■ **Exercise**
Output the data below as a JSON list of strings, one string per line, omitting blank lines.

++++ Information supplied

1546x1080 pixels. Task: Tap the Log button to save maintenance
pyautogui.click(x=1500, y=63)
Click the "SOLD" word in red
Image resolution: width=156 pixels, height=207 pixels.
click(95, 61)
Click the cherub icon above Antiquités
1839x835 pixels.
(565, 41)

++++++++

■ **Written solution**
[
  "1546x1080 pixels. Task: Tap the Log button to save maintenance",
  "pyautogui.click(x=1500, y=63)",
  "Click the \"SOLD\" word in red",
  "Image resolution: width=156 pixels, height=207 pixels.",
  "click(95, 61)",
  "Click the cherub icon above Antiquités",
  "1839x835 pixels.",
  "(565, 41)"
]